Über „Foxfinder” sagt er:
„Es ist ein Postwahrheitsstück.“
Was entsteht, wenn ein einzelnes Narrativ den kompletten Diskurs beherrscht und Inquisitoren (Foxfinder) ausbildet, die als 5-Jährige ihre Ausbildung in einem patriarchalen System beginnen, um mit 19 das Schicksal ganzer Familien zu entscheiden? Ein System, das Menschlichkeit aberkennt und stattdessen strukturellen Machtmissbrauch fördert. Sensibel und bewusst inszeniert Weinberger-Bara die Szene des sexuellen Übergriffs. Judith Covey will den verwirrten Foxfinder Bloor trösten. In der Umarmung entsteht im zölibatär erzogenen Bloor sexuelle Energie. Maren-Sophia Streich und Julian Waldner zeigen präzise den Moment, in dem der Missbrauch beginnt. Wir verfolgen die Entscheidung des Foxfinders, seine Machtposition auszunutzen, atemlos mit. Anzurechnen ist dem Team, dass der sexuelle Missbrauch nicht als sexy Potenzial realisiert wird und somit als eine der vielen Machtmissbrauchspraktiken zu verstehen ist.
Die Schauspieler und die Schauspielerin spielen überzeugend, besonders der starke Kontrast zwischen dem jungen Aussehen und dem strengen, diktatorischem Verhalten fällt bei Bloom auf. Die generell düstere Atmosphäre wird auch von der Musik- und Lichtinszenierung von Anfang bis zum Ende der Parabel unterstützt. Außerdem gibt der klare Schnitt zwischen den Szenen dem Stück, den bereits auf inhaltlicher Ebene vorhandenen militärischen Ausdruck. Szenen, die sich im Wald bei der Fuchsjagd abspielen, werden mit dem Rücken zum Publikum gezeigt. Das Unbekannte, das Böse, die Füchse, wird somit gemeinsam mit dem Publikum gesucht.

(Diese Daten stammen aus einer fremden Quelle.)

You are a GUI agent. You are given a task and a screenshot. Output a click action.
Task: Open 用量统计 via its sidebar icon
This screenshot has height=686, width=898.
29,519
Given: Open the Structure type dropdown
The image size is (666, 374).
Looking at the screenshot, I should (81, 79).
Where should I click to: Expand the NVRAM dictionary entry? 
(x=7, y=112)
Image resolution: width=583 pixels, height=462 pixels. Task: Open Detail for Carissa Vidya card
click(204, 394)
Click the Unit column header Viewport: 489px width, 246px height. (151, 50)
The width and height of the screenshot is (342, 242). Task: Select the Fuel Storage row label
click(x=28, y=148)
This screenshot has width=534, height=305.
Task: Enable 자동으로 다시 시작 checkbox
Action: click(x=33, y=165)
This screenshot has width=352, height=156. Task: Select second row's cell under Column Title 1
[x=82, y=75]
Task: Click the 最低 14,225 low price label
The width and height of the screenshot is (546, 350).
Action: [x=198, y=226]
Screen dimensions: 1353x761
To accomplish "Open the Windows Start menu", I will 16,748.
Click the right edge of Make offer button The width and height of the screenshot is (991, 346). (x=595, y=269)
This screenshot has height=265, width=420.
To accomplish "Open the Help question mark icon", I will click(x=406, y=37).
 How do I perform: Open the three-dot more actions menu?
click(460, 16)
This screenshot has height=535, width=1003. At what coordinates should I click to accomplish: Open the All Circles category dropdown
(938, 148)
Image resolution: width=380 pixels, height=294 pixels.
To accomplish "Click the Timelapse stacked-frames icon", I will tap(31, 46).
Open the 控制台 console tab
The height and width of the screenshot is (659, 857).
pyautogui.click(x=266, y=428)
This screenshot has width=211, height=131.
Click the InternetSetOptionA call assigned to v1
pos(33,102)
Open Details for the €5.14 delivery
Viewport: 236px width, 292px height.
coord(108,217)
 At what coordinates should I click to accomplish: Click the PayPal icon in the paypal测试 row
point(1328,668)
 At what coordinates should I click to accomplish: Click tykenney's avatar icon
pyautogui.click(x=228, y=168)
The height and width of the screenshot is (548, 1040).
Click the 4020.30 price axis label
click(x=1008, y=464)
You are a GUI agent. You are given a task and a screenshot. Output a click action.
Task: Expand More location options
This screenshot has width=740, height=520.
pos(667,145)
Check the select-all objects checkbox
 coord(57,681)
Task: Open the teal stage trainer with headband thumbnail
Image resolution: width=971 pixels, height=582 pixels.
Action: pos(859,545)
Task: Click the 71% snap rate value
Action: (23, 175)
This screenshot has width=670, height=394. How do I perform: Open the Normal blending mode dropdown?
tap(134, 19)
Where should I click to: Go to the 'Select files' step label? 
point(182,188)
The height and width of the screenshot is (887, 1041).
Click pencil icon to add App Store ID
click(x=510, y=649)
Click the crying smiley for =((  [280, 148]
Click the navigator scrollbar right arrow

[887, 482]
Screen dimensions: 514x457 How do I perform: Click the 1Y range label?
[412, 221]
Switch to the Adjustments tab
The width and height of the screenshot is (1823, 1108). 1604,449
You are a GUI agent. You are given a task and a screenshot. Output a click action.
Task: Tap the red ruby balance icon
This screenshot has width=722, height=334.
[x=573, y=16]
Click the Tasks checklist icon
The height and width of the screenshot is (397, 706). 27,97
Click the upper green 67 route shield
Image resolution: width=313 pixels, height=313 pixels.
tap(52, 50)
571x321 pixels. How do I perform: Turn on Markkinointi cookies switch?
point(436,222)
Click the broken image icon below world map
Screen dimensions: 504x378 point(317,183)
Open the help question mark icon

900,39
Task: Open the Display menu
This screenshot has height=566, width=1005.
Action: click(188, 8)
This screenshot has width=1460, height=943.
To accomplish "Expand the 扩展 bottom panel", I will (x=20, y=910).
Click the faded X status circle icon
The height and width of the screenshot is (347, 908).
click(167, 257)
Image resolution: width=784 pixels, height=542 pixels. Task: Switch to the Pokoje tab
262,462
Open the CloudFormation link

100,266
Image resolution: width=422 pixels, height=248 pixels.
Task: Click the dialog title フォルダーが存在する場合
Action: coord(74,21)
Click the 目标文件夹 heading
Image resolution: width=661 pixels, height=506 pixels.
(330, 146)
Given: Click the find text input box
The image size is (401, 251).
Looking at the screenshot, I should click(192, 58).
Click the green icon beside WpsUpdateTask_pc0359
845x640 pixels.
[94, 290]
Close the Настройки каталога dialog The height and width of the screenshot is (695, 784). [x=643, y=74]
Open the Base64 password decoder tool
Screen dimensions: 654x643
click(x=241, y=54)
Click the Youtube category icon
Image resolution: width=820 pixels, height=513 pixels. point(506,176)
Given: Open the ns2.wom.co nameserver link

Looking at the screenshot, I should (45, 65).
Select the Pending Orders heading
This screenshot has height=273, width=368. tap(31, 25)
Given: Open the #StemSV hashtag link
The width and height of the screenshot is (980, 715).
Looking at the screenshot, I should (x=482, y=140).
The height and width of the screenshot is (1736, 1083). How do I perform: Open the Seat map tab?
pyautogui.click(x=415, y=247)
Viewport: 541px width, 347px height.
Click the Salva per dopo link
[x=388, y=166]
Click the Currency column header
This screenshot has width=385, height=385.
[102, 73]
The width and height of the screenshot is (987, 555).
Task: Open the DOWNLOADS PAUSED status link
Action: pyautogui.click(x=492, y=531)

Durch minimalitische, theatrale Elemente erzeugt Weinberger-Bara eine Welt, in der man als einfache_r Bürger_in in allen Aspekten seines Lebens überwacht wird. Ob sich dies zum Guten wenden kann, lass ich euch, den Leser_innen, offen. Ihr könnt euch bei den nächsten Vorstellungen am 4., 6. oder 7. November selber davon überzeugen.
Fazit: Eine düstere und überzeugende Performance, die zum Nachdenken anregt.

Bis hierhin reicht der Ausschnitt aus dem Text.